Have Indian and Tibetan civilizations made any great discoveries of their own that we have not, and might they have anything to teach us? I will be tackling these questions throughout this book, drawing on a thousand-year-old set of aphorisms that embody much of the wisdom of ancient India and Tibet. If these aphorisms strike a chord of wisdom for us living today, whose lives span the end of the second millennium and the beginning of the third, that wisdom will be something that is not uniquely Eastern or Western, and not ancient or modern. It will be a type of wisdom that cuts across such cultural divides and eras, something universal that speaks deeply to and from the hearts and minds of humanity.
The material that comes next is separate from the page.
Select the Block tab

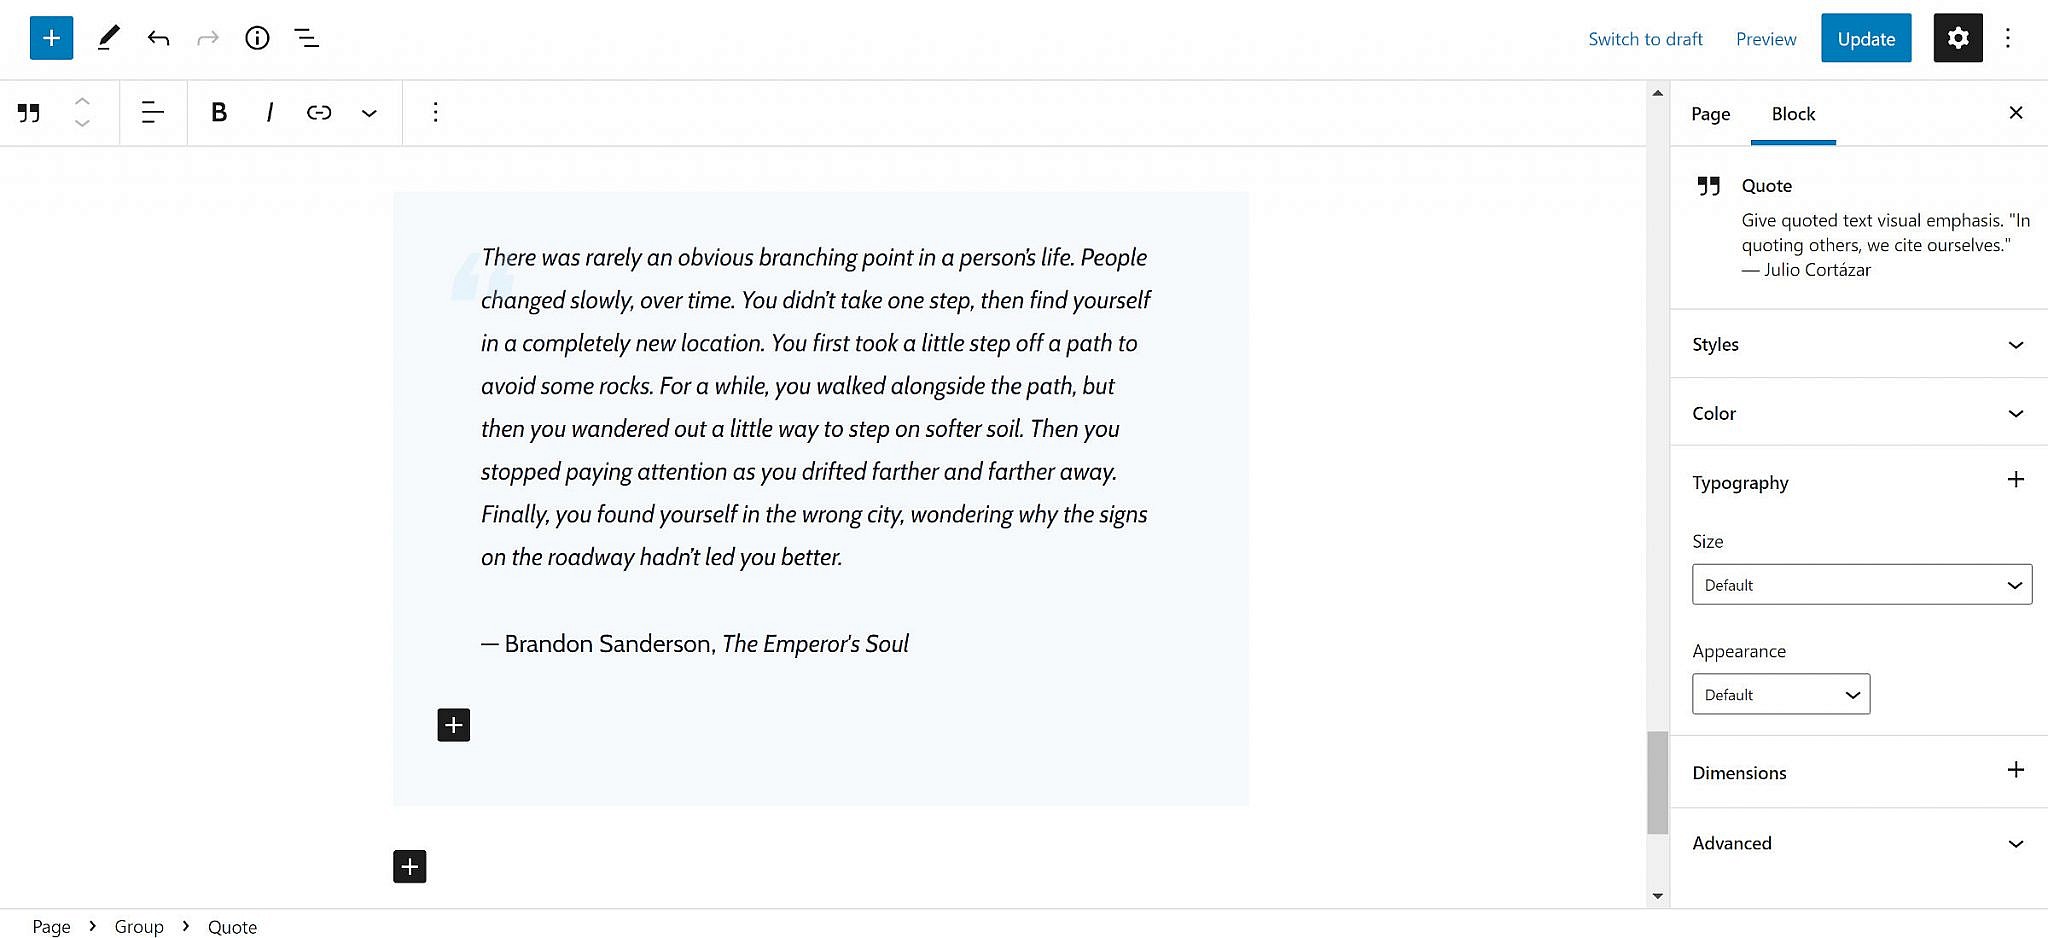pyautogui.click(x=1793, y=114)
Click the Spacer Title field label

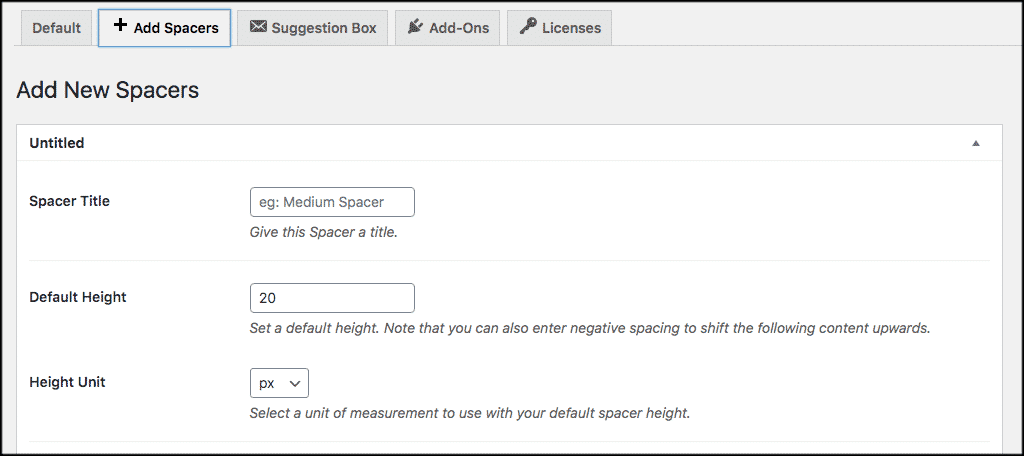pos(70,201)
Over the past millennium, Tibetan Buddhism has maintained its vitality from generation to generation by teachers passing on oral commentaries to traditional root texts such as the Seven-Point Mind-Training. Root texts preserve the depth and wisdom of the teachings, and the oral commentaries link these texts with the experiences and views of practitioners of each generation. In the explanation of the text I offer here, I draw upon the earliest Tibetan commentary I have been able to find, composed by Sechil Buwa, who was a direct disciple of Chekawa Yeshe Dorje (1101-1175), who first wrote down this mind-training. Chekawa Yeshe Dorje had received the transmission of this teaching from Sharawa Yönten Drak, and the lineage before him goes back to Langri Thangpa, Potowa, Dromtonpa, and Atisha. I also draw on a very recent commentary entitled Enlightened Courage: An Explanation of Atisha's Seven Point Mind Training by the late Dilgo Khyentse Rinpoche, one of the greatest Tibetan meditation masters of the twentieth century.
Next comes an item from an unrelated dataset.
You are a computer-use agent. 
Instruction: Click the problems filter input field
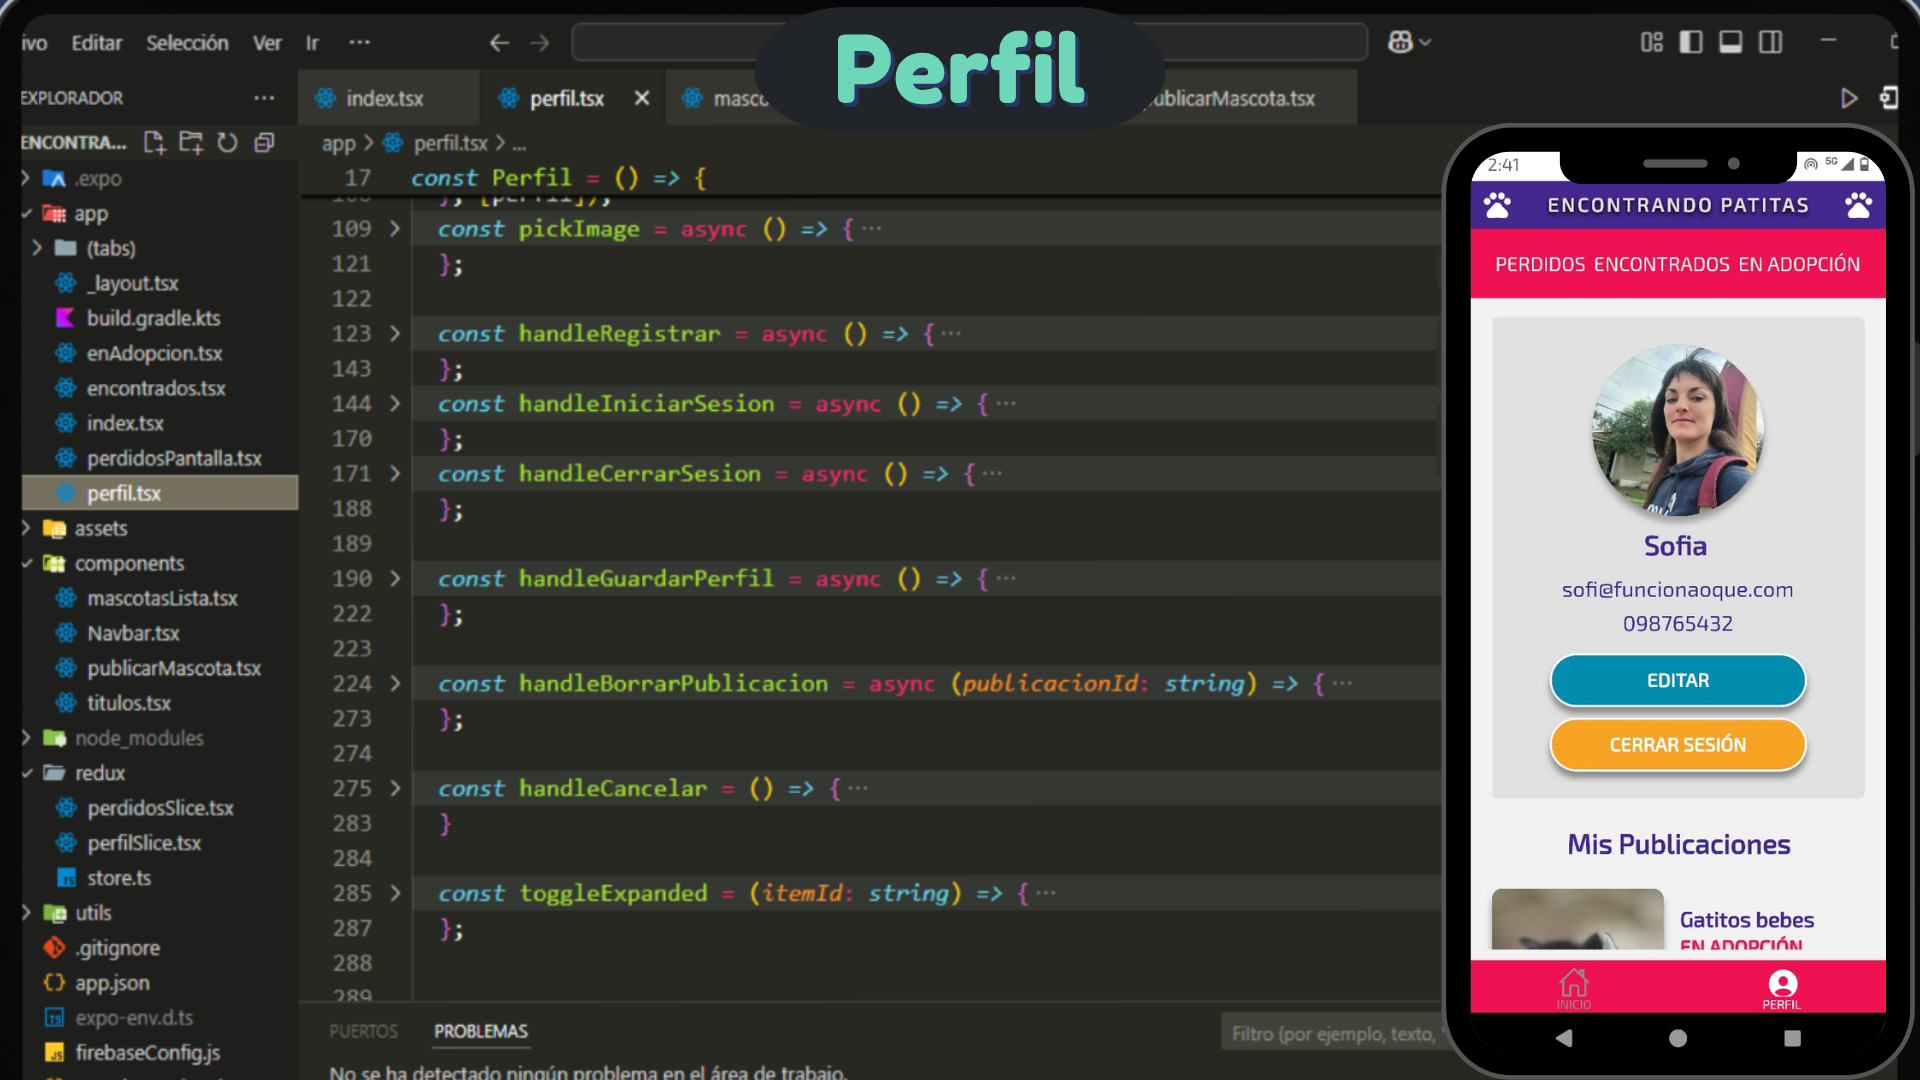[x=1330, y=1033]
The teacher from whom I received the oral commentary on this training was a learned, humble, and compassionate Tibetan named Kungo Barshi. I was living in Dharamsala, India, at the time, in 1973, and there were many erudite lamas from whom I could have sought this instruction. But I was particularly drawn to Kungo Barshi for various reasons. At that time, he was the chief instructor in Tibetan medicine at the Tibetan Astro-Medical Institute, and he was renowned for his mastery of many of the fields of traditional Tibetan knowledge. But he was not only an outstanding scholar. As a member of the nobility in Tibet, he had owned several estates and devoted himself to the life of a gentleman scholar, while his wife largely took over the practical affairs of running their estates. But when the Chinese Communists invaded Tibet and especially targeted the aristocracy for imprisonment and torture, he, his wife, and one of his sons fled to India. Others of his children remained behind, only to be killed by the Chinese, and the son who fled with him into exile also met a tragic end. Adversity mounted upon adversity in Kungo Barshi's life, and yet when he was passing on this teaching to me, he told me, Personally, I have found the Chinese invasion of Tibet to be a blessing. In Tibet before this cataclysm, I took much for granted, and my spiritual practice was casual. Now that I have been forced into exile and have lost so much, my dedication to practice has grown enormously, and I have found greater contentment than ever before. Rarely have I met anyone whose presence exuded such serenity, quiet good cheer, and wisdom as he did. He was for me a living embodiment of the efficacy of this mind-training, and his inspiration has been with me ever since.

As I pass on my own commentary to this text, I address many practical and theoretical issues that uniquely face us in the modern world. This book is based on a series of public lectures I gave in Santa Barbara, California, during the years 1997-1998. I have tried at all times to be faithful to the original teachings I received, while making them thoroughly contemporary to people living in a world so different from that of traditional Tibet. If even a fraction of the wisdom and inspiration of Atisha, Sechil Buwa, Kungo Barshi, and Dilgo Khyentse Rinpoche is conveyed to the readers of this book, our efforts will have born good fruit.